• GOAL: Rewrite the lines from the start of the records through the line containing "Looking at the", replacing "checkbox" with "check box" and keeping everything else the same. Omit the pictures from your answer.

··· MATERIAL SHOWN ···

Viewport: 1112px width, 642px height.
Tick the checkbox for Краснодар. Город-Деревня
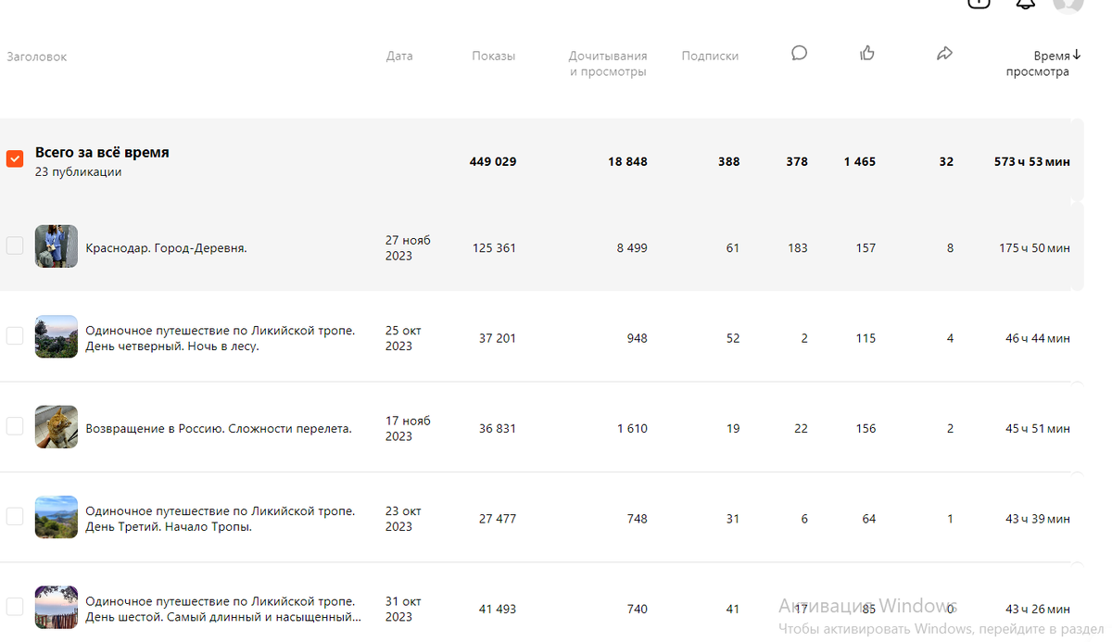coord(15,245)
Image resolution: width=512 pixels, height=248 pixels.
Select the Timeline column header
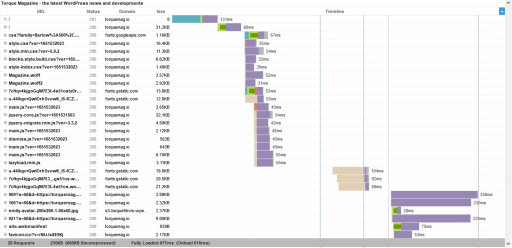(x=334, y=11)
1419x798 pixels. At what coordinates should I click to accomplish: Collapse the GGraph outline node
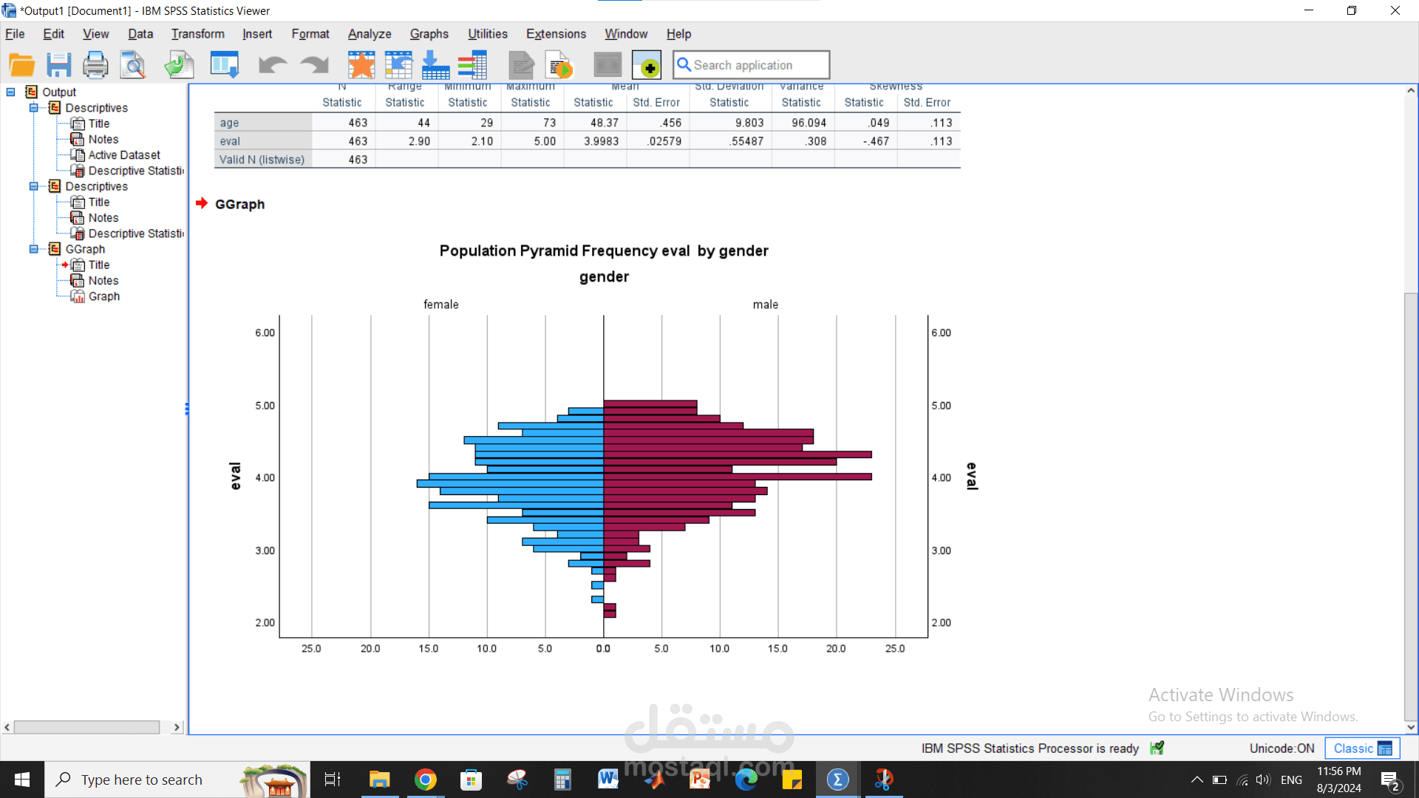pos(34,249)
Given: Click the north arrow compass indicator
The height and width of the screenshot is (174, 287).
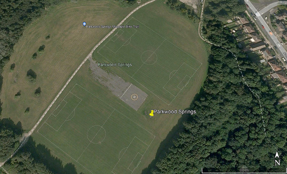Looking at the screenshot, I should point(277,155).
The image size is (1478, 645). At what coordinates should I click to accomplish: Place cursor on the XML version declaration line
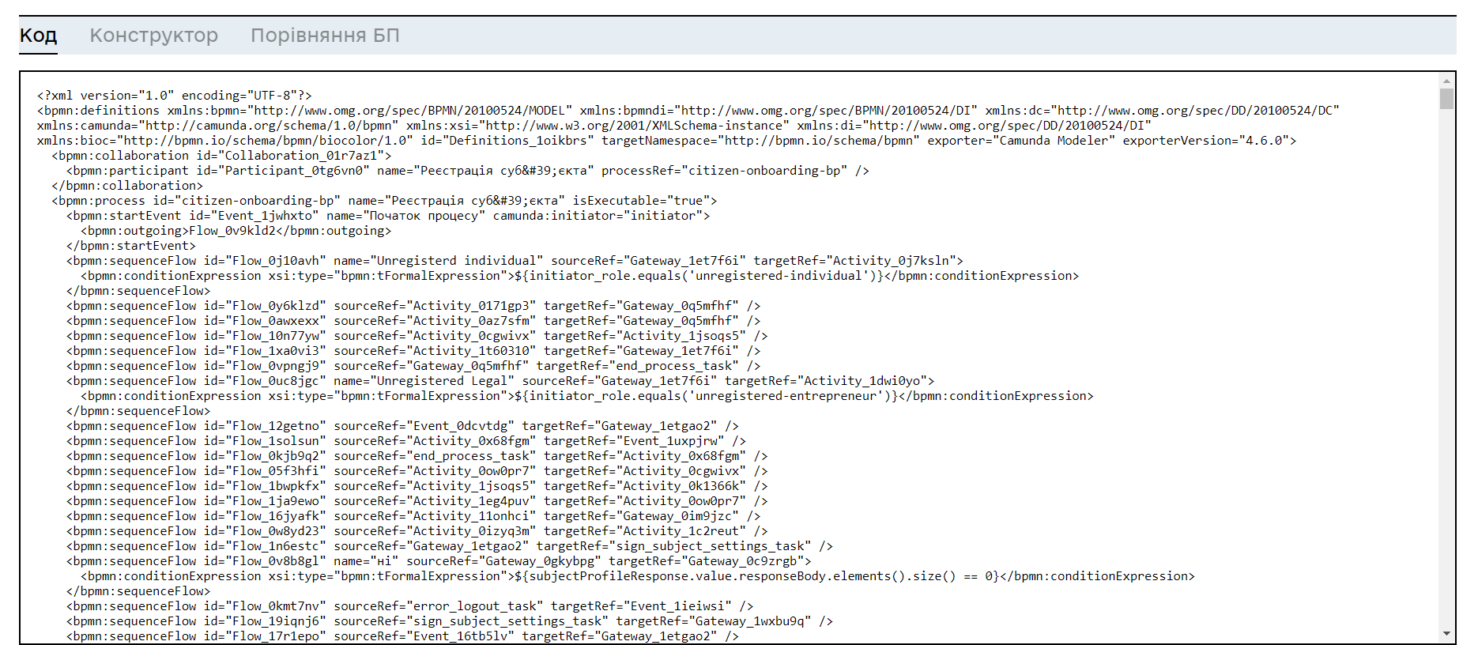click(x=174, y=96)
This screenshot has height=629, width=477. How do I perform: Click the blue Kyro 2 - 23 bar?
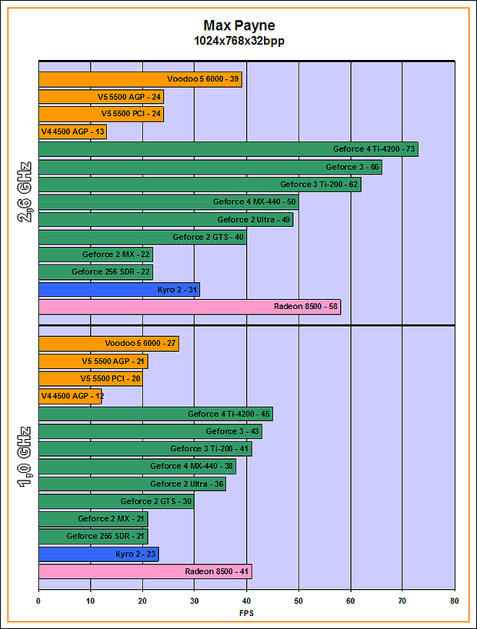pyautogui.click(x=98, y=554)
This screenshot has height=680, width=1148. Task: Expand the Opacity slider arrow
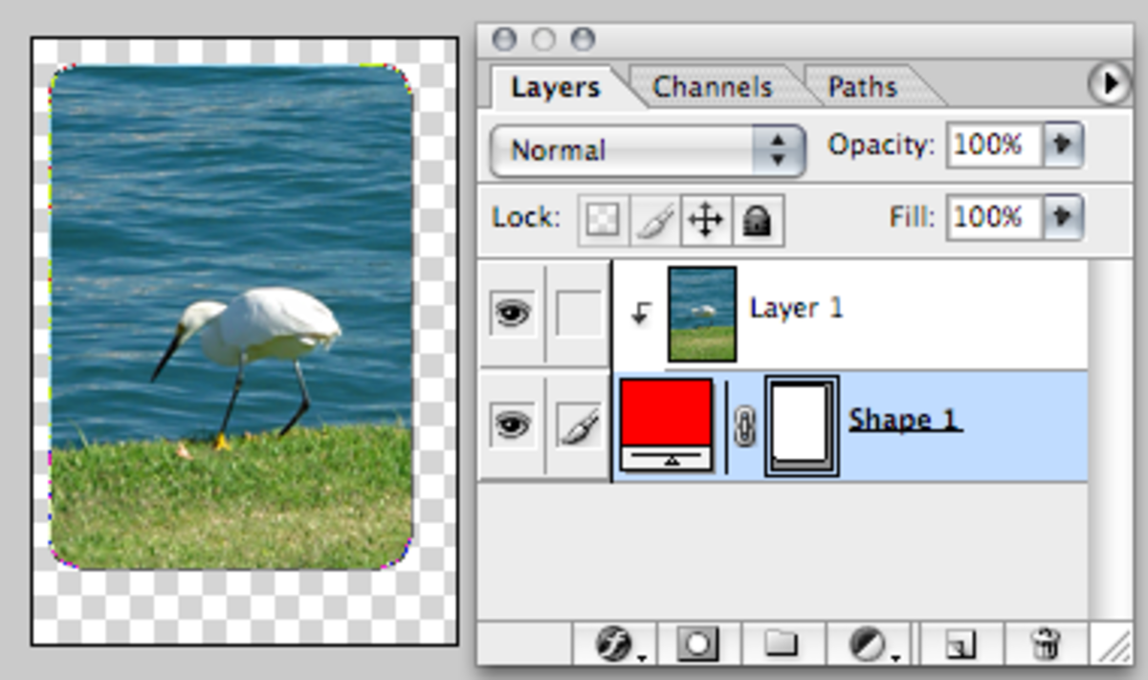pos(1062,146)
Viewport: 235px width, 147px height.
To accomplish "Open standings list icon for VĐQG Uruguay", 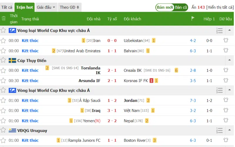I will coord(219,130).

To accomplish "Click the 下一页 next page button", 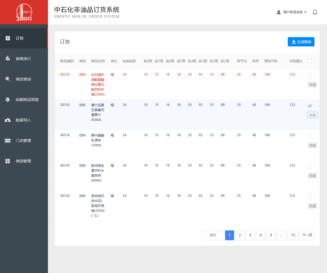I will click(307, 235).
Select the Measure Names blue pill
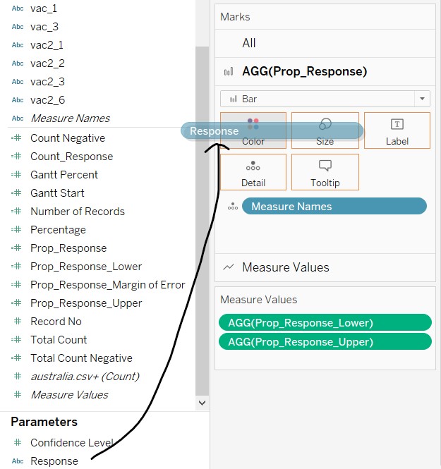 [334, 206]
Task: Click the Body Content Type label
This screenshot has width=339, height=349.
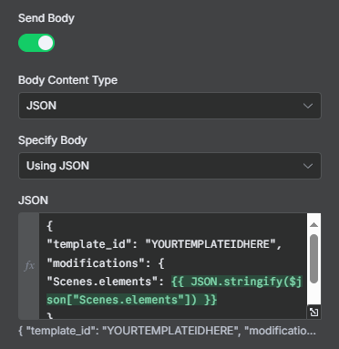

···

• IN RESPONSE:
Viewport: 1112px width, 642px height.
Tick the check box for Краснодар. Город-Деревня
coord(15,245)
Image resolution: width=512 pixels, height=248 pixels.
Select the Timeline column header
(x=334, y=11)
1419x798 pixels. At what coordinates should I click to accomplish: Collapse the GGraph outline node
pos(34,249)
Given: Click the north arrow compass indicator
The height and width of the screenshot is (174, 287).
Looking at the screenshot, I should point(277,155).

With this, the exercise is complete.